WHAT YOU SHOULD DO:
The required output is every record, reproduced exactly.

RECORDS TO PROCESS below:

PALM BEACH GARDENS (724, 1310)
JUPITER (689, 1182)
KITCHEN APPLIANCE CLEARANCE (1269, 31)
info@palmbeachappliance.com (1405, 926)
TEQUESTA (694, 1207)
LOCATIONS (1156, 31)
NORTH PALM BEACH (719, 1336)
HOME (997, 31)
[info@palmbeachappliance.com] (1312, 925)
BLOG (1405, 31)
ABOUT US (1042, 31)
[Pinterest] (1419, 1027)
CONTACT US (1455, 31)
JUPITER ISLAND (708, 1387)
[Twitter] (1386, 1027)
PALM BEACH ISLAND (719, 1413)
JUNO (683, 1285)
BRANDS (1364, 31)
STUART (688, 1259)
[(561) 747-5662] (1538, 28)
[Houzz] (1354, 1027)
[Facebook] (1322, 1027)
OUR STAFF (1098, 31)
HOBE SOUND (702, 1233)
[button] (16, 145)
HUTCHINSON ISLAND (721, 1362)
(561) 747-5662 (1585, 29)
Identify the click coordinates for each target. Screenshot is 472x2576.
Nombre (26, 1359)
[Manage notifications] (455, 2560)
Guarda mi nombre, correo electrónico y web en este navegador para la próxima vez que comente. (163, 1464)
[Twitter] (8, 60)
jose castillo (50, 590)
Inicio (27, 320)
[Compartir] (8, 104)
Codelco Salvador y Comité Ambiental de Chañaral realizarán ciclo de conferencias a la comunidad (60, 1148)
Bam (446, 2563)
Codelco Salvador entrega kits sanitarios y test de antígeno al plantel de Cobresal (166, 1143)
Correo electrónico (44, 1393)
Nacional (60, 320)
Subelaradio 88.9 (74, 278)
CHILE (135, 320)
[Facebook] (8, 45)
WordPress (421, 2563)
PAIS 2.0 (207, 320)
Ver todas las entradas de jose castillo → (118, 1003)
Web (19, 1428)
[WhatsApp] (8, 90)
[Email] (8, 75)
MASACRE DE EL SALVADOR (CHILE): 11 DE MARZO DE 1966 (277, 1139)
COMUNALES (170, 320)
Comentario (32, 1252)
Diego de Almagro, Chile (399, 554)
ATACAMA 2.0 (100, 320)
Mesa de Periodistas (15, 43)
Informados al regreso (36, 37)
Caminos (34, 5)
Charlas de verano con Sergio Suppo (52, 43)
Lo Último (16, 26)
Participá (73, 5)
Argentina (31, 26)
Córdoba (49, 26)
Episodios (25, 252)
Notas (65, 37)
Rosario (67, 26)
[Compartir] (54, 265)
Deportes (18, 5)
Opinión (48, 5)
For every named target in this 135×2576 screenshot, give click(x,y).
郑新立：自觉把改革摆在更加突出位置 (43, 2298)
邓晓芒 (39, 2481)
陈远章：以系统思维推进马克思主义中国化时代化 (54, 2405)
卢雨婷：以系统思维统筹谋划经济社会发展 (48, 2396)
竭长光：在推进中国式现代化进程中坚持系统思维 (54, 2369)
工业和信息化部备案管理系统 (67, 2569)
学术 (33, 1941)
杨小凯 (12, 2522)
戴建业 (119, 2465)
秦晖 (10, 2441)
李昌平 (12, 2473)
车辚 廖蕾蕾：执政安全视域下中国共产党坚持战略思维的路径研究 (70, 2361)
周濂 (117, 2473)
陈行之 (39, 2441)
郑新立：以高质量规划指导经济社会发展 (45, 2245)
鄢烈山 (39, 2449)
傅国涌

End of RECORDS TO PROCESS.

WRITTEN RESPONSE:
PALM BEACH GARDENS (724, 1310)
JUPITER (689, 1182)
KITCHEN APPLIANCE CLEARANCE (1269, 31)
info@palmbeachappliance.com (1405, 926)
TEQUESTA (694, 1207)
LOCATIONS (1156, 31)
NORTH PALM BEACH (719, 1336)
HOME (997, 31)
[info@palmbeachappliance.com] (1312, 925)
BLOG (1405, 31)
ABOUT US (1042, 31)
[Pinterest] (1419, 1027)
CONTACT US (1455, 31)
JUPITER ISLAND (708, 1387)
[Twitter] (1386, 1027)
PALM BEACH ISLAND (719, 1413)
JUNO (683, 1285)
BRANDS (1364, 31)
STUART (688, 1259)
[(561) 747-5662] (1538, 28)
[Houzz] (1354, 1027)
[Facebook] (1322, 1027)
OUR STAFF (1098, 31)
HOBE SOUND (702, 1233)
[button] (16, 145)
HUTCHINSON ISLAND (721, 1362)
(561) 747-5662 (1585, 29)
Identify the click coordinates for each target. Screenshot is 472x2576.
Nombre (26, 1359)
[Manage notifications] (455, 2560)
Guarda mi nombre, correo electrónico y web en este navegador para la próxima vez que comente. (163, 1464)
[Twitter] (8, 60)
jose castillo (50, 590)
Inicio (27, 320)
[Compartir] (8, 104)
Codelco Salvador y Comité Ambiental de Chañaral realizarán ciclo de conferencias a la comunidad (60, 1148)
Bam (446, 2563)
Codelco Salvador entrega kits sanitarios y test de antígeno al plantel de Cobresal (166, 1143)
Correo electrónico (44, 1393)
Nacional (60, 320)
Subelaradio 88.9 (74, 278)
CHILE (135, 320)
[Facebook] (8, 45)
WordPress (421, 2563)
PAIS 2.0 (207, 320)
Ver todas las entradas de jose castillo → (118, 1003)
Web (19, 1428)
[WhatsApp] (8, 90)
[Email] (8, 75)
MASACRE DE EL SALVADOR (CHILE): 11 DE MARZO DE 1966 (277, 1139)
COMUNALES (170, 320)
Comentario (32, 1252)
Diego de Almagro, Chile (399, 554)
ATACAMA 2.0 (100, 320)
Mesa de Periodistas (15, 43)
Informados al regreso (36, 37)
Caminos (34, 5)
Charlas de verano con Sergio Suppo (52, 43)
Lo Último (16, 26)
Participá (73, 5)
Argentina (31, 26)
Córdoba (49, 26)
Episodios (25, 252)
Notas (65, 37)
Rosario (67, 26)
[Compartir] (54, 265)
Deportes (18, 5)
Opinión (48, 5)
For every named target in this 135×2576 screenshot, give click(x,y).
郑新立：自觉把改革摆在更加突出位置 (43, 2298)
邓晓芒 (39, 2481)
陈远章：以系统思维推进马克思主义中国化时代化 (54, 2405)
卢雨婷：以系统思维统筹谋划经济社会发展 (48, 2396)
竭长光：在推进中国式现代化进程中坚持系统思维 (54, 2369)
工业和信息化部备案管理系统 (67, 2569)
学术 (33, 1941)
杨小凯 (12, 2522)
戴建业 (119, 2465)
秦晖 (10, 2441)
李昌平 (12, 2473)
车辚 廖蕾蕾：执政安全视域下中国共产党坚持战略思维的路径研究 (70, 2361)
周濂 (117, 2473)
陈行之 (39, 2441)
郑新立：以高质量规划指导经济社会发展 (45, 2245)
鄢烈山 (39, 2449)
傅国涌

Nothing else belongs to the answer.